Certain ideologies that atomize the person, debase us to peculiar animals, or postulate that human existence is simply absurd should cause us alarm, and we must be careful not to blindly consume such ideologies and allow them to form our vision for life. If we look at what results in human well-being and flourishing—the need for community, a desire to be virtuous, a yearning for perfect truth, beauty, and goodness—we realize that many of these modernist philosophies fall short. No matter how clever or original these prolix theories may be, if they ultimately lead to human misery and unhappiness, then they should not warrant serious consideration as a guide for living life.

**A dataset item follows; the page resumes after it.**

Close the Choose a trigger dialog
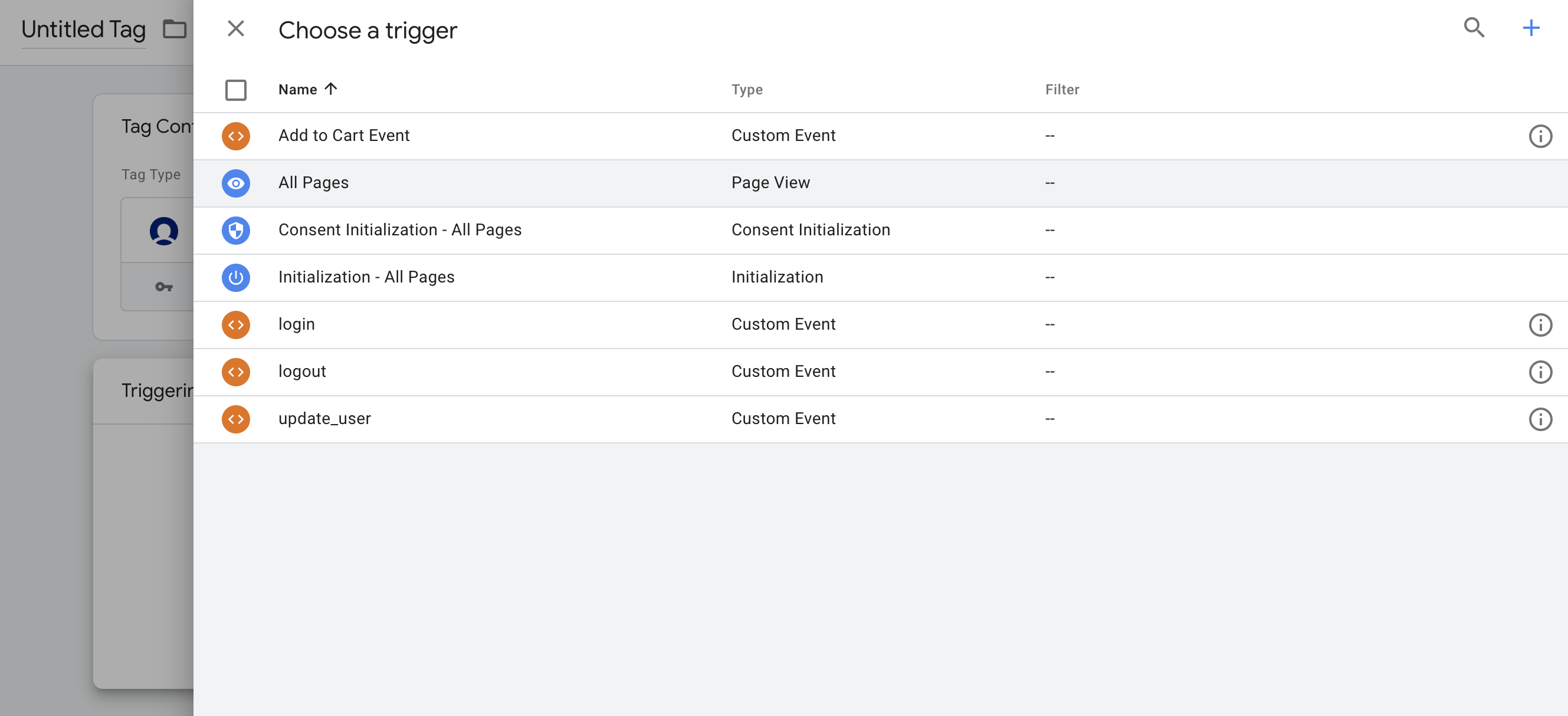(235, 28)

That isn’t to say we can’t glean powerful and true ontological insights from such philosophies, or that there isn’t value in studying them, but rather that they shouldn’t constitute blueprints for obtaining human flourishing. Yet, if we form the truly reasonable view that a human being is both body and soul, and therefore that the fulfillment of our true selves requires spiritual nourishment in addition to the needs of our bodies, then we can begin the journey toward happiness and human flourishing.
From my own personal experience, once we form a right vision for our life—and begin actively living it through our relationship with Christ—we start to receive affirmation that we are on the right path. Our lives become more fruitful and happy. We begin to experience more peace and meaning. And we come to say with St. Augustine, “You have made us for yourself, O Lord, and our heart is restless until it rests in you.”